[Start of Attachment]

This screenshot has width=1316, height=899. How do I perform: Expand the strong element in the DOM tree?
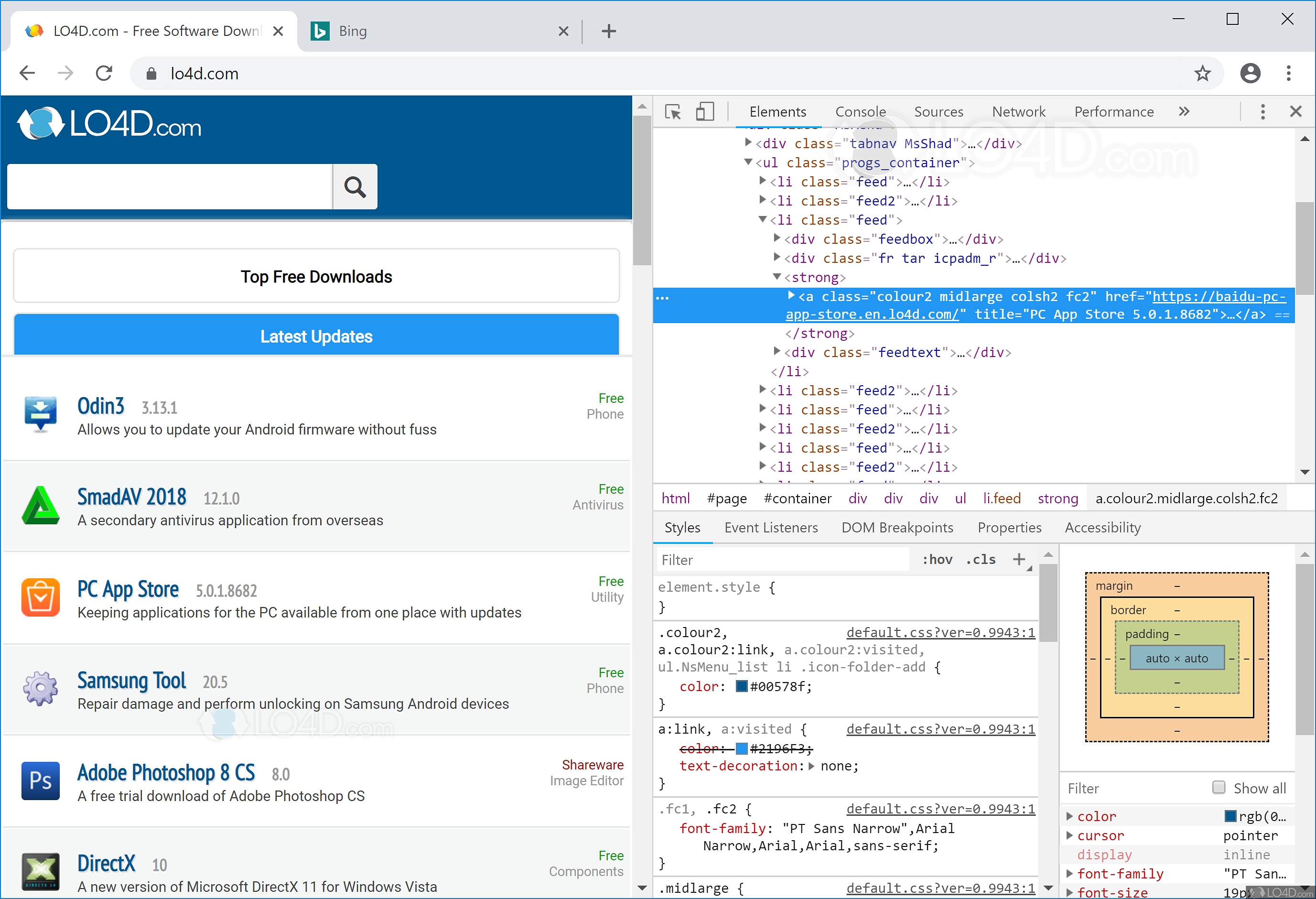tap(777, 277)
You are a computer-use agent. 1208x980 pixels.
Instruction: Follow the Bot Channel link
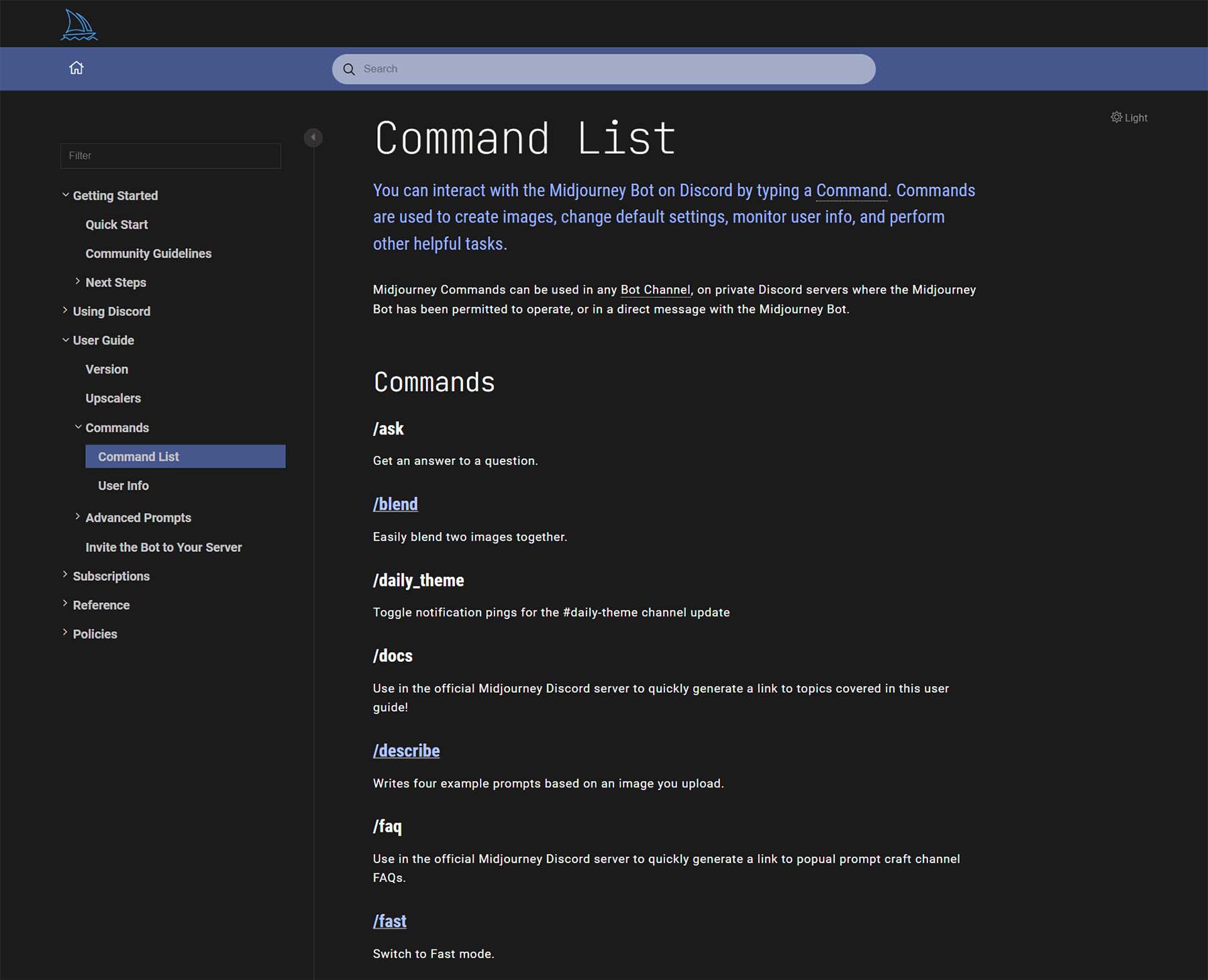(x=655, y=289)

[End of Attachment]

• TASK OBJECTIVE:
Transcribe all the records above word for word, without their images.

• SOLUTION TO THE EXERCISE:
This screenshot has width=1316, height=899. How do I perform: Expand the strong element in the DOM tree?
tap(777, 277)
You are a computer-use agent. 1208x980 pixels.
Instruction: Follow the Bot Channel link
(x=655, y=289)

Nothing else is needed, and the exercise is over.